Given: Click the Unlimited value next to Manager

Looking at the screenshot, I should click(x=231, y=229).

-------

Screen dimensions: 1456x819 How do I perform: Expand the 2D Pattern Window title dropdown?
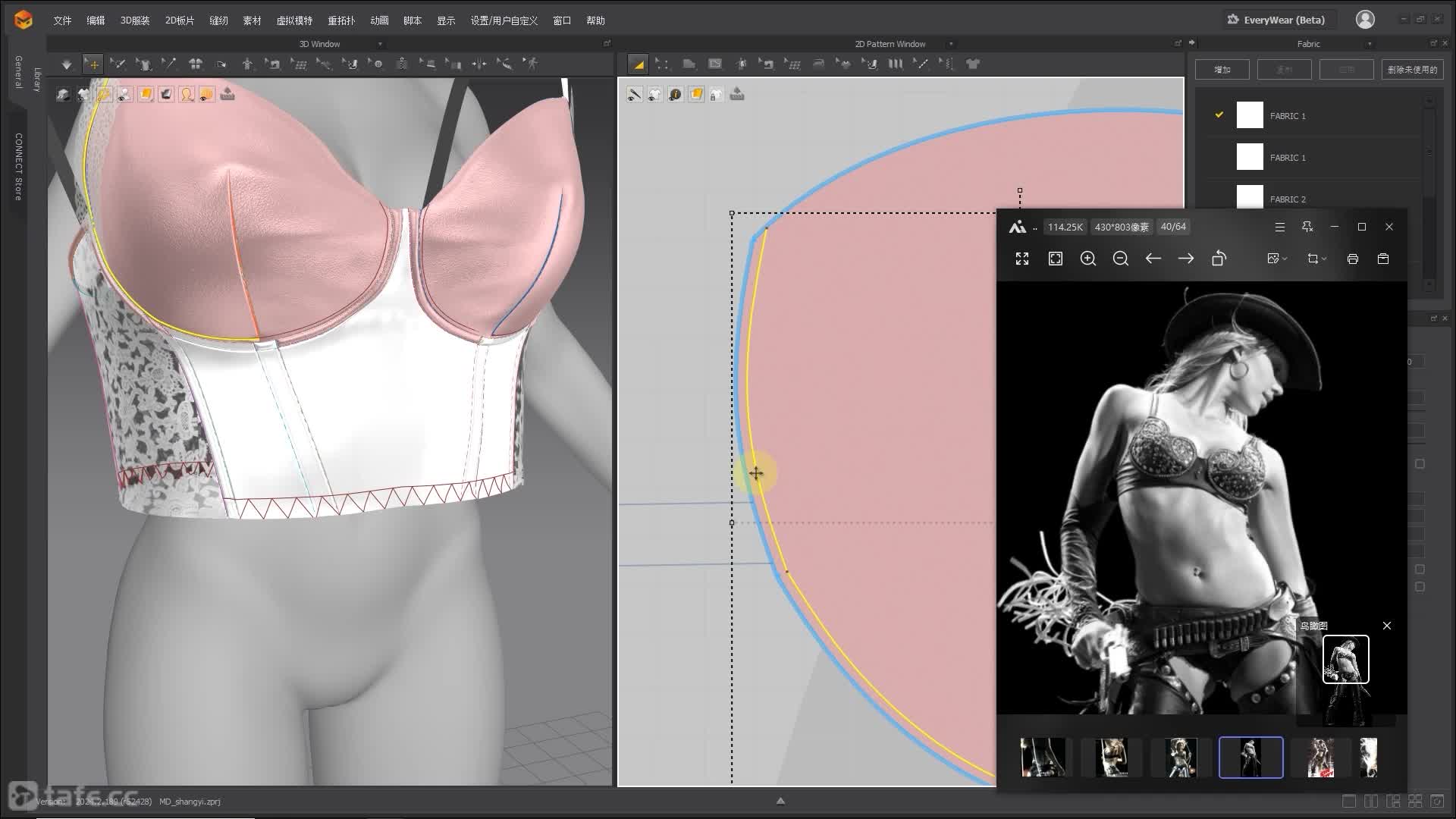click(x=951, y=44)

-------

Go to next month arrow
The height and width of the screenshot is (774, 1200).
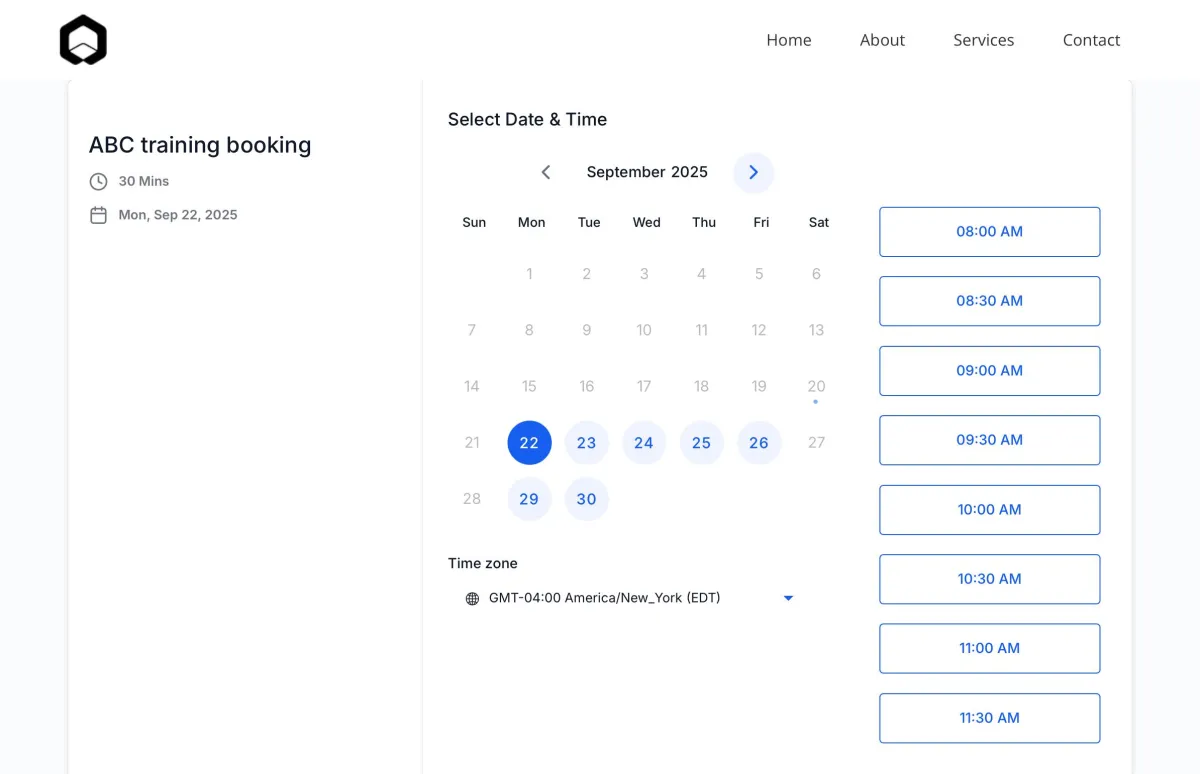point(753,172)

-------

> [SET PROBLEM]:
Lay out the stretch of data from the line containing "Screen dimensions: 1456x819" through the line containing "click(x=951, y=44)" as a numbered list, skipping blank lines and leaving out the pictures.

> [CORRECT RESULT]:
1. Screen dimensions: 1456x819 How do I perform: Expand the 2D Pattern Window title dropdown?
2. click(x=951, y=44)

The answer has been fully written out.